The MR imaging appearance of a CMF has been described in a few reports (9-11). On T2-weighted spin echo images, it has been described as having multilobular patterns and high signal intensity, and these features are similar to the characteristics found in hyaline cartilage bone tumors (9-11). However, for CMFs, the high signal intensity on the T2-weighted images is probably pathologically related to the abundant myxoid stroma maintained by thin fibrous tissue in a multilobular pattern; this tumor may show hyaline cartilage differentiation (4, 5, 9-11). The MR imaging appearance of CMF can be very heterogeneous; and, its polymorphologic appearance depends on the different degrees of cellularity and the presence of varying amounts of myxoid and fibrous tissue (10).
When CMF involves the epiphysis in adolescents, the lesion may be confused with chondroblastoma or enchondroma (6). Chondroblastoma usually originates in the epiphysis or apophysis of a long tubular bone and as a result, may traverse the growth plate and involve the metaphysis. The lesion is seen with low signal intensity on the T1-weighted spin echo images and variable (and often low) signal intensity on the T2-weighted images (12). Calcification in CMFs has been reported to occur in 2% and 16% cases seen on roentgenograms, but much less than those of chondroblastoma (30-50%) (2-4, 12). Enchondroma generally appear as lucent, well demarcated round or oval lesions with typical cartilaginous matrix mineralization, and occasionally, expansile with thinned cortical margins. In addition, the lesion shows characteristic high signal intensity foci of the hyaline cartilage on T2-weighted MR images. In very rare cases, the tumor occurs in an epiphysis where the lesion tends to involve almost the entire epiphysis in contrast to CMF (2, 6, 11). Giant cell tumor (GCT) is an epiphyseal lesion without calcification in a mature skeleton, and is seldom encountered in a patient younger than age 20 years or prior to epiphyseal closure (2). The tumor tends to invade and destroy the adjacent cortex to a greater degree as compared to a CMF.

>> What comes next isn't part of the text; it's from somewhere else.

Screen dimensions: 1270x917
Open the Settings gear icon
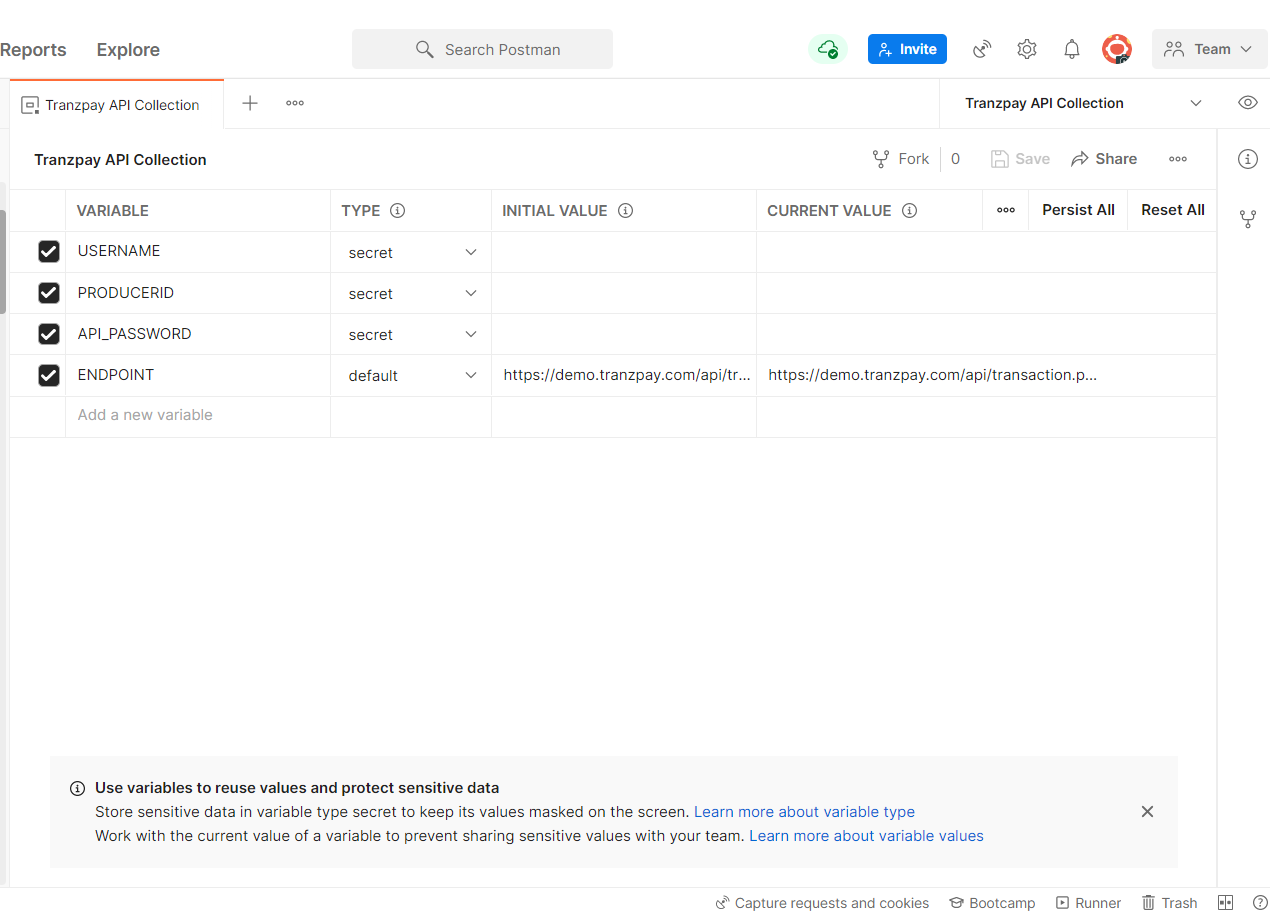tap(1026, 48)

As a benign lesion, a CMF is treated by curettage or excision. With curettage, a 13% to 25% recurrence rate has been reported. The recurrence rate has been reduced with the use of allograft bone or polymethylmethacrylate (3, 7). In the present case, there was no evidence of recurrence at three years post-operatively.
Histologically, a CMF consists of lobulated areas of myxomatous tissue separated by fibrocellular bands with little tendency for chondroid formation. Giant cells may be present in the fibrous regions. Many histological variations of this pattern occur, such that the lesion may be confused with other tumors or it may mimic a malignancy such as chondrosarcoma, fibromyxosarcoma or osteosarcoma (4, 5). Our case showed the characteristic histopathology of a CMF. Suspected calcification within the tumor was also observed on the MR images as well as microscopically. The plain radiographs failed to demonstrate calcification. The additional computed tomography (CT) was not performed to confirm the calcification. In our case, radiographic findings were consistent with the known imaging findings of epiphyseal CMFs and the MR imaging appearance was useful to distinguish the CMF from bone tumors of non-cartilage origin. However, an epiphyseal CMF is unusual and other bone tumors originating in the cartilage should be considered in the differential diagnoses.
In summary, we report a case of a CMF that occurred in the epiphysis of the proximal tibia. To our knowledge, this is the first report of MR imaging of an epiphyseal CMF in the English literature.